> **Extracted text**
2.1 The authors were charged with the murder, on 30 August 1980 in the
Parish of Clarendon, of one Howard Campbell. They were tried in the
Clarendon District Court, found guilty as charged and sentenced to death on
10 April 1981. On 14 April 1983, the Jamaican Court of Appeal dismissed
their appeal. A petition for special leave to appeal to the Judicial
Committee of the Privy Council was dismissed on 6 October 1988.
2.2 According to the authors, Howard Campbell was sitting on a bench by the
roadside in the village of Woodside, Clarendon, when a van with armed men
passed through the village. These men, together with two motor cyclists,
began to molest and attack the villagers. The prosecution contended that the
raiders had acted with intention to kill. In particular, they caught the
deceased, beat and stabbed him to death. Furthermore, as the attack occurred
during the campaign for a general election, it was suggested that it could
have had political overtones.
2.3 The authors denied having taken part in the raid and testified that they
had been elsewhere when the crime occurred. In particular, Mr. Gentles'
uncle supported his alibi defence, testifying that he had been home with him
at the time in question. The authors claim that no identification parade was
held following their arrest. In this connection, Lorenzo Kerr and Errol
Gentles claimed, in their petition for special leave to appeal to the Privy
Council, that identification evidence was central to their case: they
alleged that three police constables who testified during the trial were
invited by the prosecution to identify them from the dock; this, however,
happened seven months after the murder. Thus, the principal ground of appeal
was that the judge, in his summingup to the jury, misdirected the jurors on
the issue of identification evidence and permissibility of dock
identification, and that he erred in not pointing out the dangers inherent
in such method of identification. Moreover, they argued that the judge, in
reviewing the identification evidence, did not remind the jury that, during
the preliminary inquiry, one of the constables who testified against them
had not stated that he had seen the authors stabbing the deceased.

> **Goal 1**
In the Campbell murder case summary, on what date did the Jamaican Court of Appeal dismiss the authors' appeal?
> **Goal 2**
Write out the Campbell murder case summary from "2.2 According to" up to and including "had political overtones.".
> **Goal 3**
Continue the Campbell murder case summary, starting after its last sentence.

> **Information shown**
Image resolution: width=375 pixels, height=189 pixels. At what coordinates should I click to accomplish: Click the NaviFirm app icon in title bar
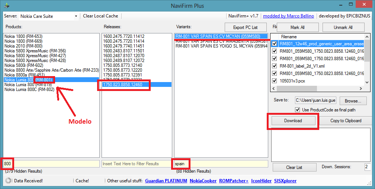[x=6, y=6]
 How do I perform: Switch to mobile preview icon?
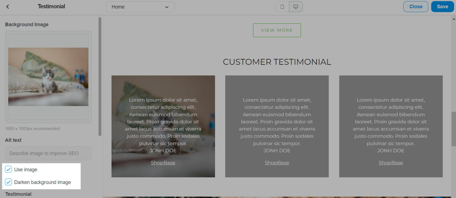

> **Response 1**
14 April 1983

> **Response 2**
2.2 According to the authors, Howard Campbell was sitting on a bench by the
roadside in the village of Woodside, Clarendon, when a van with armed men
passed through the village. These men, together with two motor cyclists,
began to molest and attack the villagers. The prosecution contended that the
raiders had acted with intention to kill. In particular, they caught the
deceased, beat and stabbed him to death. Furthermore, as the attack occurred
during the campaign for a general election, it was suggested that it could
have had political overtones.

> **Response 3**
2.4 The Court of Appeal, when dealing with the issue of identification
evidence, rejected the authors' argument and observed: "In our view, the
learned trial judge in directing the jury on the dangers inherent in visual
identification had in mind R. v. Whylie (27 W.I.R.). The language of the
directions is the language of that case". The authors object to this
reasoning and contend that the dangers inherent in dock identification are
recognized by the courts in most Commonwealth countries.
2.5 For Mr. Dennis Douglas, it is claimed that the judge erred in not
putting the issue of manslaughter to the jury. Without an alternative
manslaughter verdict to consider, the jury was bound to convict him of
murder after rejecting his alibi defence.
2.6 In a further submission from the authors, dated 11 August 1989, it is
stated that the authors were victims of a miscarriage of justice, in that
the police did not place them on an identification parade. It is further
submitted that they did not have an opportunity to consult with their
court-appointed lawyers.
The complaint:
3. Although the authors do not invoke any of the provisions of the
International Covenant on Civil and Political Rights, it appears from their
submissions that they claim to be victims of a violation by Jamaica of
article 14 of the Covenant.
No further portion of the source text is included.